[Task item] Output exactly the lines from the one containing "Task: Click the 买5 row label" to the last line of the material, inclusive, and nothing more.

[Available data]

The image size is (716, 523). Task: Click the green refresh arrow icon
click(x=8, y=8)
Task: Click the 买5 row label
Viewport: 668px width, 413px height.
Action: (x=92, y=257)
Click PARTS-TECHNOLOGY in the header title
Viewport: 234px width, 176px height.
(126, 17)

[Solution below]
Task: Click the 买5 row label
Viewport: 668px width, 413px height.
Action: (x=92, y=257)
Click PARTS-TECHNOLOGY in the header title
Viewport: 234px width, 176px height.
(126, 17)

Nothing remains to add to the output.